= Problem statement =
According to the employment case summary, what did the Claimant's GP say he might benefit from?

= Given text =

Dentons associate Amy Gordon discusses the correct approach to dismissing an employee.
IN Cummins Ltd v. Mr W Mohammed, the Employment Appeal Tribunal (EAT) has reaffirmed the importance of properly determining the reason for dismissal, particularly when there is potential disability discrimination. Amy Gordon, an employment lawyer at Dentons UK and Middle East LLP, considers what this case will mean for employers.
What were the key facts of this case?
The Claimant was signed off work with stress and anxiety and was advised by his GP that he may benefit from taking a therapeutic holiday. He subsequently went on a trip to Pakistan, but it was disputed whether this was ever communicated and agreed with the employer.
During his trip, the Claimant’s manager invited him to discuss his latest medical report which recommended that he was fit to return to work. The Claimant was unable to attend this meeting and, when the employer learnt of the Claimant’s holiday, it brought disciplinary proceedings against him which resulted in summary dismissal.

= Stored data =
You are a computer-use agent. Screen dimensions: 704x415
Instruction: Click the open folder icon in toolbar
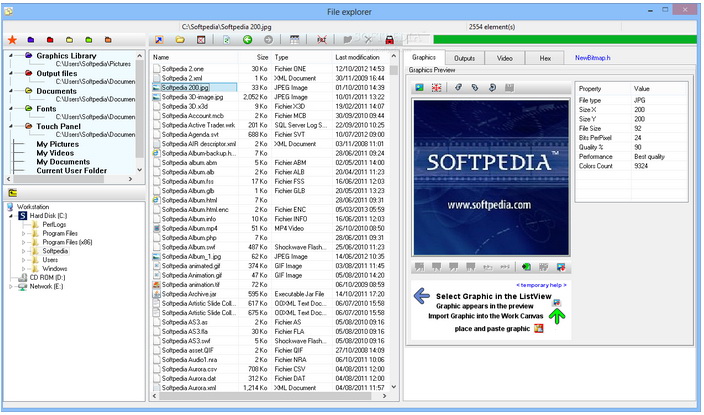point(181,39)
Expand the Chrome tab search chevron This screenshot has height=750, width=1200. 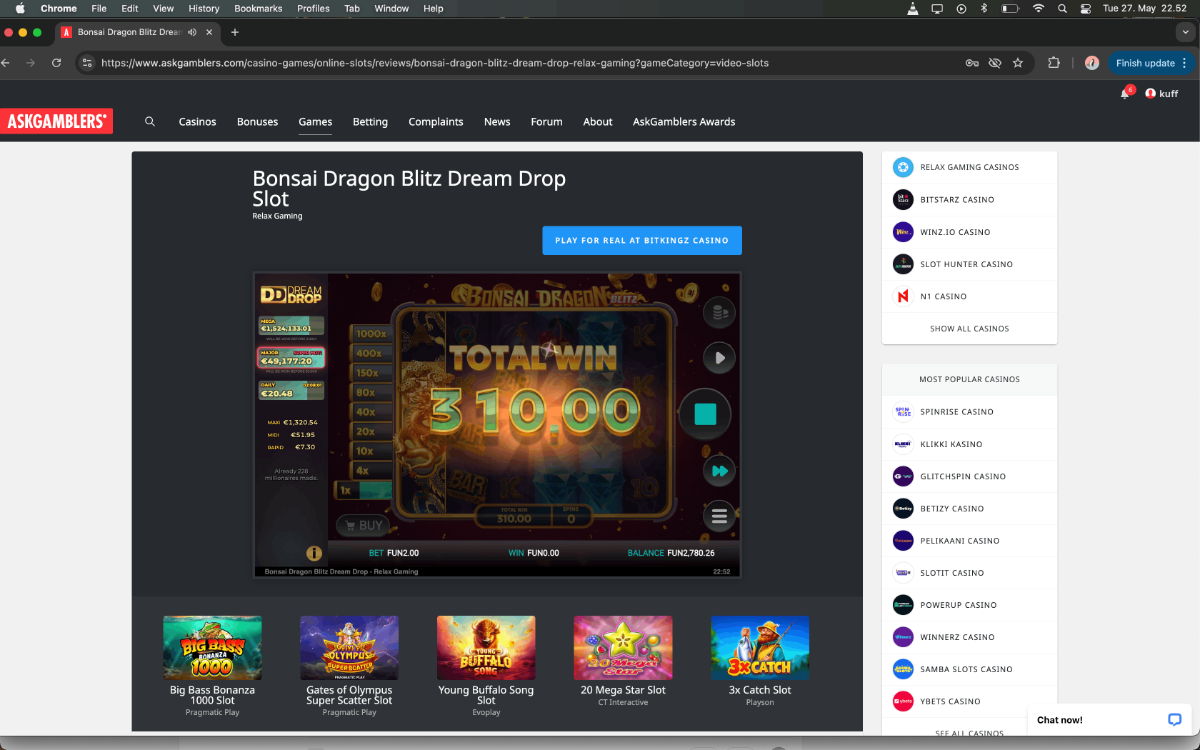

= Output of the exercise =
Taking a therapeutic holiday.